## TO DO
Using the records below, repeat exactly the lines from the one holding "Screen dimensions: 1024x740" through the one holding "Given: Click the 2025 label on the time axis", both ends included, and no others.

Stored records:

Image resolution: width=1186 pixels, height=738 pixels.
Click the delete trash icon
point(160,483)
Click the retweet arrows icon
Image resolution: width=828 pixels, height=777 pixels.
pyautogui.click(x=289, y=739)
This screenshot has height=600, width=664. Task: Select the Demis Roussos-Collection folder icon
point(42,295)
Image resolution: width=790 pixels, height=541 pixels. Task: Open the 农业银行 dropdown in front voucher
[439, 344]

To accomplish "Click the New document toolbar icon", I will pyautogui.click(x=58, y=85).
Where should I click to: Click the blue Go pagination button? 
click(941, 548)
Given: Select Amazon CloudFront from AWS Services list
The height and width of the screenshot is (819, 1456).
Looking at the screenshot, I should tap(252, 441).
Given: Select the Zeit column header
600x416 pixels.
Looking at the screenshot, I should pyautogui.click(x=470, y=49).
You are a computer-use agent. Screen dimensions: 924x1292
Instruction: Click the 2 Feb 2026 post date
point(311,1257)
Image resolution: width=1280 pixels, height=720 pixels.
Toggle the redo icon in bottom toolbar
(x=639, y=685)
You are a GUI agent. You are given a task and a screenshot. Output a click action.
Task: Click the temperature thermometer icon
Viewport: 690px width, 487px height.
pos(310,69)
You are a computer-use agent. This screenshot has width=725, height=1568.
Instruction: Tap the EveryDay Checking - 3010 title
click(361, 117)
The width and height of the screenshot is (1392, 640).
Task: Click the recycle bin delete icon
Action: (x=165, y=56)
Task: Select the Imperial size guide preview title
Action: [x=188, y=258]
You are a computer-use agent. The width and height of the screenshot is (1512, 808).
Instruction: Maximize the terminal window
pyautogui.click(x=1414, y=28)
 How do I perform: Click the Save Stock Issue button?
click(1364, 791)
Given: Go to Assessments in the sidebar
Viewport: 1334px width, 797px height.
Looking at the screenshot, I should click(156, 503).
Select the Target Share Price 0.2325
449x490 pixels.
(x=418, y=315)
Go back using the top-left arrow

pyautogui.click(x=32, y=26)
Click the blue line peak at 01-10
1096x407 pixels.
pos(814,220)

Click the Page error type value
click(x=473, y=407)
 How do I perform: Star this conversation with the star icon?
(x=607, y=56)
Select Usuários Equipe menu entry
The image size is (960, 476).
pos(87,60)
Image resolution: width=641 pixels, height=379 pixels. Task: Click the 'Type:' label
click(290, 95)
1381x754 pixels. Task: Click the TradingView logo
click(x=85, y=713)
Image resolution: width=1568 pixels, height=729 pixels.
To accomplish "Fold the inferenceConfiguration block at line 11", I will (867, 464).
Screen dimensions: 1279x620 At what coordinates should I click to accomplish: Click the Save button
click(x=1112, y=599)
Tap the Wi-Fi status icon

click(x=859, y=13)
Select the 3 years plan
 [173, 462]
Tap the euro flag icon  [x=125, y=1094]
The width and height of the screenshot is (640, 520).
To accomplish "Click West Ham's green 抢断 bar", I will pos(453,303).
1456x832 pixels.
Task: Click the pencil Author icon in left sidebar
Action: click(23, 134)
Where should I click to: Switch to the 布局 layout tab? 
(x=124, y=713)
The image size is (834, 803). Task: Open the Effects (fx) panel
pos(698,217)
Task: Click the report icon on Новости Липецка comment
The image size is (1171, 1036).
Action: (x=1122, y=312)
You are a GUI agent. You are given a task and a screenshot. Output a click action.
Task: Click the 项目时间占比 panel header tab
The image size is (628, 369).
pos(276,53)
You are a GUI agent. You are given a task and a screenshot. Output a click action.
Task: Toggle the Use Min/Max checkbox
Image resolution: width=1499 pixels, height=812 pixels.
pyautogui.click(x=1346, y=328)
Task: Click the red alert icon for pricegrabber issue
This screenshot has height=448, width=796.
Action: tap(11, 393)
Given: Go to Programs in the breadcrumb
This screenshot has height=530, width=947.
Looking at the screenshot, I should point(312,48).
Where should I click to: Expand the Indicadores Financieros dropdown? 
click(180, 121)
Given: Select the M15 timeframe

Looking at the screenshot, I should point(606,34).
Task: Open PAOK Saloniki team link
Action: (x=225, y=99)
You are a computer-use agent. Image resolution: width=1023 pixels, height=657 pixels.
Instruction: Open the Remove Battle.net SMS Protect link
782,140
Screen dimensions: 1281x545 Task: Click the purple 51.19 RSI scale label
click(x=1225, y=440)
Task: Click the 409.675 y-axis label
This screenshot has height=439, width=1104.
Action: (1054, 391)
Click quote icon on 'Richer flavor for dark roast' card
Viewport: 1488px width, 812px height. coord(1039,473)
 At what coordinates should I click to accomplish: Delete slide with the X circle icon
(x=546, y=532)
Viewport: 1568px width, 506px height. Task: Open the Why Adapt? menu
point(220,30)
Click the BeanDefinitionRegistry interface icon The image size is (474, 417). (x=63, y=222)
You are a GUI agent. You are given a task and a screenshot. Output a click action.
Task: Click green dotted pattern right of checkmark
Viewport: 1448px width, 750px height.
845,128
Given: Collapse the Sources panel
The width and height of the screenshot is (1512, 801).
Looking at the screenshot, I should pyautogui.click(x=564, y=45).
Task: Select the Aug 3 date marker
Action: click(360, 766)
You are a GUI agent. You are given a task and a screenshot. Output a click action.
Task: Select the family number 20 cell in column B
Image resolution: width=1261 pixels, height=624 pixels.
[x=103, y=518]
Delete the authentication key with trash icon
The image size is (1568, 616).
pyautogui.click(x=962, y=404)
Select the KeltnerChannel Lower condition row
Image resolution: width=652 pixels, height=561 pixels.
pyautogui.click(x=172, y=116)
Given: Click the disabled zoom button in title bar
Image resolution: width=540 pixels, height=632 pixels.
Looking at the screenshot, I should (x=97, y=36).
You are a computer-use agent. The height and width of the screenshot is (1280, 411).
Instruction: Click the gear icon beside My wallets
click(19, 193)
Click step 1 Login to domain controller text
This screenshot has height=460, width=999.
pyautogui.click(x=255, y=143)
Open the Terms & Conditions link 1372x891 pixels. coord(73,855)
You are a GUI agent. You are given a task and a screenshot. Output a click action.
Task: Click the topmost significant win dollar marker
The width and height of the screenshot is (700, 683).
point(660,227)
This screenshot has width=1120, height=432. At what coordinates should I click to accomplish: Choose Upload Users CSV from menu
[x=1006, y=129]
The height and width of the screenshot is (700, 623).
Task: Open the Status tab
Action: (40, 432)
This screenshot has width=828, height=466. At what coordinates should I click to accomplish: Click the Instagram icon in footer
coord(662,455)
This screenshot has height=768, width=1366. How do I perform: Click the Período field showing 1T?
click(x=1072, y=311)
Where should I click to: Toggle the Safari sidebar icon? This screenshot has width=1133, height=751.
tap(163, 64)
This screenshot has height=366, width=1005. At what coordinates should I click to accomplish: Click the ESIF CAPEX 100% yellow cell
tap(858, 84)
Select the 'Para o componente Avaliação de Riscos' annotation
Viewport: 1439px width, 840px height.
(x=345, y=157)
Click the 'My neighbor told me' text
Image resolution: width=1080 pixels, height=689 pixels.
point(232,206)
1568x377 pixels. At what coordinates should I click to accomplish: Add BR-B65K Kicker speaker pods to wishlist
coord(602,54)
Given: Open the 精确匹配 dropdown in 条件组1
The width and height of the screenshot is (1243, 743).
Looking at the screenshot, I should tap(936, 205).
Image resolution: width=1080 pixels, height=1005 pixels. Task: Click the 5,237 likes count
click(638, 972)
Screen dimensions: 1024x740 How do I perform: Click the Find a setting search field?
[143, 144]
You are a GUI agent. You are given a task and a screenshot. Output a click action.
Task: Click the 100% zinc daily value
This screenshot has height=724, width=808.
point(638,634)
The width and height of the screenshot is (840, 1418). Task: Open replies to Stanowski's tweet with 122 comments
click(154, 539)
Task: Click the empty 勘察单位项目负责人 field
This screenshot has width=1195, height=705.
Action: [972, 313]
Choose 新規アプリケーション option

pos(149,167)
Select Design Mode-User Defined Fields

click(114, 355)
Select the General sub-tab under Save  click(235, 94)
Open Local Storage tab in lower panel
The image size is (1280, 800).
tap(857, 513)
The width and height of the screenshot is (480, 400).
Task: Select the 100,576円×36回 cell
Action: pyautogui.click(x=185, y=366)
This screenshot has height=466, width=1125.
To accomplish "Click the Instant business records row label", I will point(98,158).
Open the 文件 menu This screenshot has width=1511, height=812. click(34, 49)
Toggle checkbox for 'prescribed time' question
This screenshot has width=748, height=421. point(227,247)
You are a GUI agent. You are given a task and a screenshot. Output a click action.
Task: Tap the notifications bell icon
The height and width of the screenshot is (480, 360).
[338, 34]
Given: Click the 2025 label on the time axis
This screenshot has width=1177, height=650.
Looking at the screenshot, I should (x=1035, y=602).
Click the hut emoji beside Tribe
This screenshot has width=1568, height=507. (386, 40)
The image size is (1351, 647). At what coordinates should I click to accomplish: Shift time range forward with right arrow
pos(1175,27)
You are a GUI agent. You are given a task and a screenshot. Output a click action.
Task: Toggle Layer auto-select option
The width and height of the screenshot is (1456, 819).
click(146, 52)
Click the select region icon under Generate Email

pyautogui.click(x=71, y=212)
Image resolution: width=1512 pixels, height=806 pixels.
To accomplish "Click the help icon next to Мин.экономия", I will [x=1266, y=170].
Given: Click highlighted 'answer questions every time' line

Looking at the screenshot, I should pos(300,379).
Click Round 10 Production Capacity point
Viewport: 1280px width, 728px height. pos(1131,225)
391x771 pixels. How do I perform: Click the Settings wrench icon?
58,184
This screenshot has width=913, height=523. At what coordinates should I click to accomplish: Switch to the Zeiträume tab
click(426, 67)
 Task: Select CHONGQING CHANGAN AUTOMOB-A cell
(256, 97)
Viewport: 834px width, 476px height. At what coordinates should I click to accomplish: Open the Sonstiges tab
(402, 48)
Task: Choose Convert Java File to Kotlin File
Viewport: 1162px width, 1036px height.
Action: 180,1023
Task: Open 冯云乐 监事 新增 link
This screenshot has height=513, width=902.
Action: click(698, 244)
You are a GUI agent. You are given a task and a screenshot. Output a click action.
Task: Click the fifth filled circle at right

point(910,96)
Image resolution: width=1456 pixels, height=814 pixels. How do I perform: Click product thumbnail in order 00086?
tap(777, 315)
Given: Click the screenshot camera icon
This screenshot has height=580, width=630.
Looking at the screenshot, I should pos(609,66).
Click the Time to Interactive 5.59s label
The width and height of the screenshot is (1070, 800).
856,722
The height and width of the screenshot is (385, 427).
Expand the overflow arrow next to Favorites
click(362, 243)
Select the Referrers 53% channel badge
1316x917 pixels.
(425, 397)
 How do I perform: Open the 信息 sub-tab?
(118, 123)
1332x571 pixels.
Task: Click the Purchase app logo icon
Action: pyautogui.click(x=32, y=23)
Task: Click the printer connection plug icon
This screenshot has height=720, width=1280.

## RESPONSE FOR THIS EXERCISE
Screen dimensions: 1024x740 How do I perform: Click the Find a setting search field?
[143, 144]
You are a GUI agent. You are given a task and a screenshot. Output a click action.
Task: Click the 100% zinc daily value
This screenshot has height=724, width=808.
point(638,634)
The width and height of the screenshot is (840, 1418). Task: Open replies to Stanowski's tweet with 122 comments
click(154, 539)
Task: Click the empty 勘察单位项目负责人 field
This screenshot has width=1195, height=705.
Action: [972, 313]
Choose 新規アプリケーション option

pos(149,167)
Select Design Mode-User Defined Fields

click(114, 355)
Select the General sub-tab under Save  click(235, 94)
Open Local Storage tab in lower panel
The image size is (1280, 800).
tap(857, 513)
The width and height of the screenshot is (480, 400).
Task: Select the 100,576円×36回 cell
Action: pyautogui.click(x=185, y=366)
This screenshot has height=466, width=1125.
To accomplish "Click the Instant business records row label", I will point(98,158).
Open the 文件 menu This screenshot has width=1511, height=812. click(34, 49)
Toggle checkbox for 'prescribed time' question
This screenshot has width=748, height=421. point(227,247)
You are a GUI agent. You are given a task and a screenshot. Output a click action.
Task: Tap the notifications bell icon
The height and width of the screenshot is (480, 360).
[338, 34]
Given: Click the 2025 label on the time axis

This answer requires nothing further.